§ What is being asked
Rewrite the items below as a Markdown table with the columns Row and Line, giving each line its own numbered row and skipping any blank lines. Leave the pictures out.

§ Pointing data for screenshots
■ ■ ■ ■

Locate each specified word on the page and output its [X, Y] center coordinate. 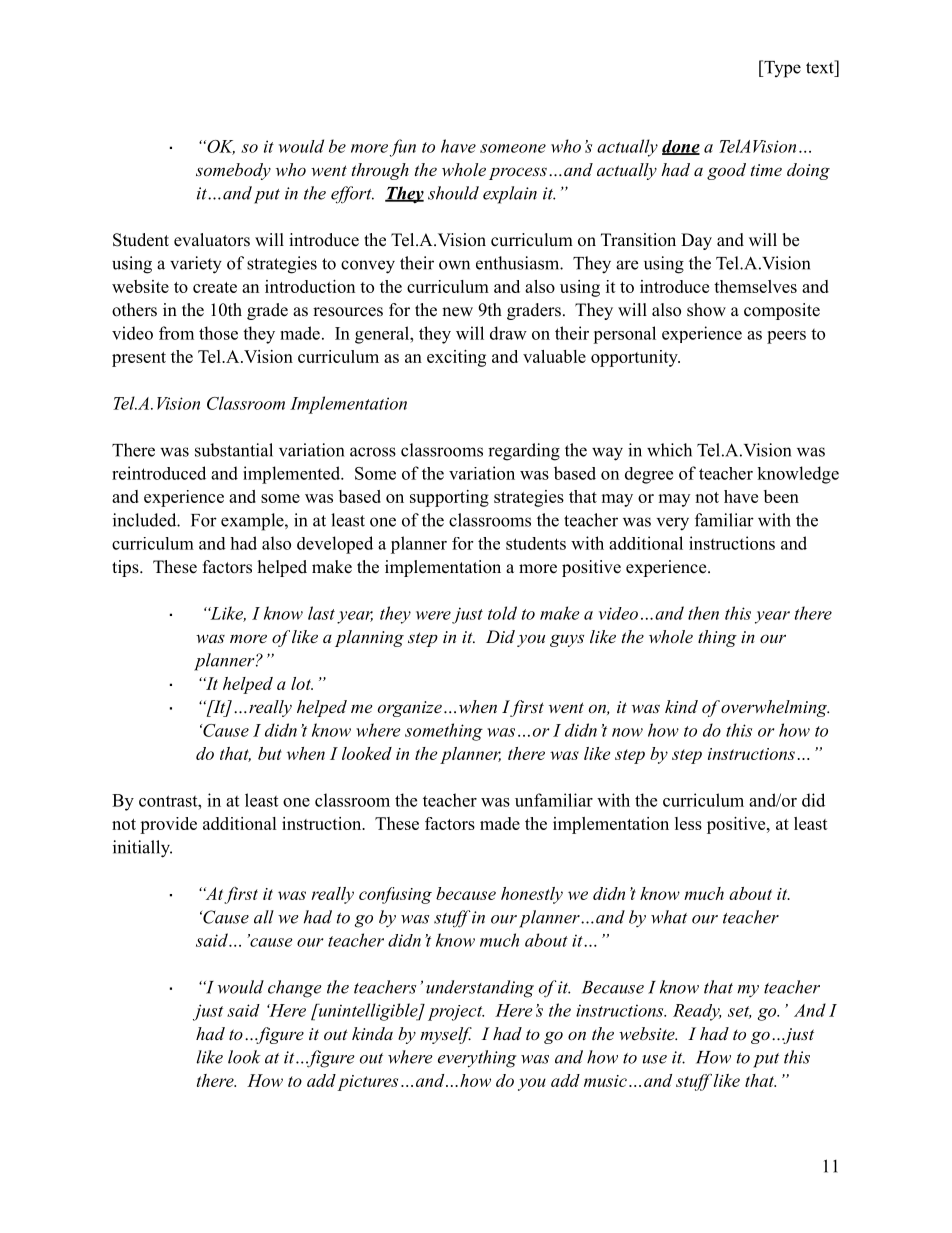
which [669, 450]
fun [403, 148]
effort [352, 195]
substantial [234, 450]
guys [567, 640]
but [270, 753]
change [295, 989]
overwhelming [775, 708]
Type [781, 69]
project [456, 1013]
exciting [456, 358]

■ ■ ■ ■

§ Exercise output
| Row | Line |
|---|---|
| 1 | Locate each specified word on the page and output its [X, Y] center coordinate.  |
| 2 | which [669, 450] |
| 3 | fun [403, 148] |
| 4 | effort [352, 195] |
| 5 | substantial [234, 450] |
| 6 | guys [567, 640] |
| 7 | but [270, 753] |
| 8 | change [295, 989] |
| 9 | overwhelming [775, 708] |
| 10 | Type [781, 69] |
| 11 | project [456, 1013] |
| 12 | exciting [456, 358] |